Dans un contexte de constantes évolutions législatives et jurisprudentielles, le droit des successions connaît lui aussi des bouleversements notables. L’objectif de cet article est d’examiner l’influence de la jurisprudence récente sur cette branche du droit civil, et plus précisément d’éclairer les praticiens et les justiciables sur les modifications apportées à la manière dont sont organisées et réglées les successions.
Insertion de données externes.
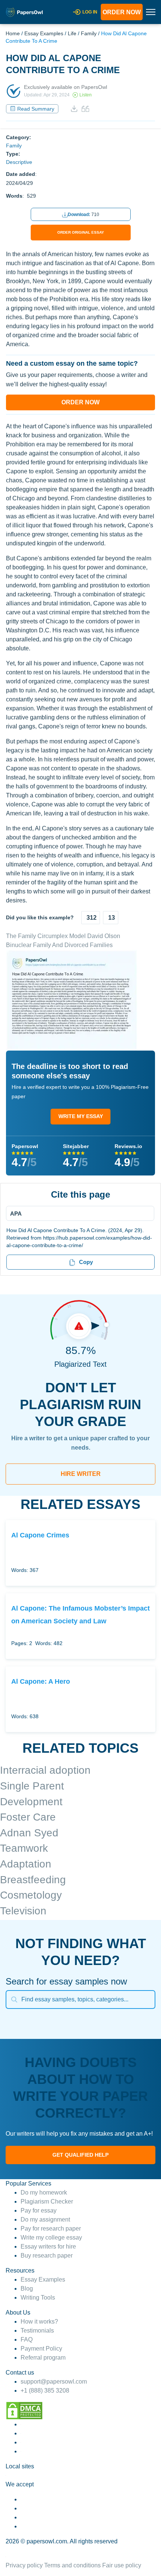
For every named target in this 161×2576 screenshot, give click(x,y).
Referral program (43, 2357)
1. La réserve héréditaire : une notion en mutation ?
L’un des principes fondamentaux du droit français des successions est celui de la réserve héréditaire, qui garantit à certaines catégories d’héritiers (descendants et ascendants) une part minimale dans la succession du défunt. Cependant, plusieurs décisions récentes de la Cour européenne des droits de l’homme (CEDH) ont mis en lumière une possible remise en cause de ce principe.
En effet, dans ses arrêts Kolosovski c. Russie (2017) et Pellegri c. Italie (2018), la CEDH a jugé que le principe de réserve héréditaire pouvait constituer une ingérence disproportionnée dans le droit au respect des biens, garanti par l’article 1er du Protocole n°1 à la Convention européenne des droits de l’homme. Ces décisions pourraient avoir un impact sur le droit français en incitant le législateur à revoir les mécanismes de la réserve héréditaire, afin de mieux concilier la protection des héritiers réservataires et la liberté testamentaire.
2. La prise en compte accrue des volontés du défunt
La jurisprudence récente montre également une tendance à une meilleure prise en compte des volontés du défunt dans le règlement de sa succession. Ainsi, plusieurs décisions ont contribué à assouplir les conditions de validité et d’efficacité des testaments olographes, qui constituent un moyen privilégié pour exprimer ses dernières volontés.
Par exemple, dans un arrêt du 13 septembre 2017, la Cour de cassation a jugé que l’absence d’indication précise de la date dans un testament olographe n’était pas nécessairement fatale à sa validité, dès lors que d’autres éléments permettaient d’établir avec certitude que le testateur avait bien exprimé ses volontés au moment de la rédaction.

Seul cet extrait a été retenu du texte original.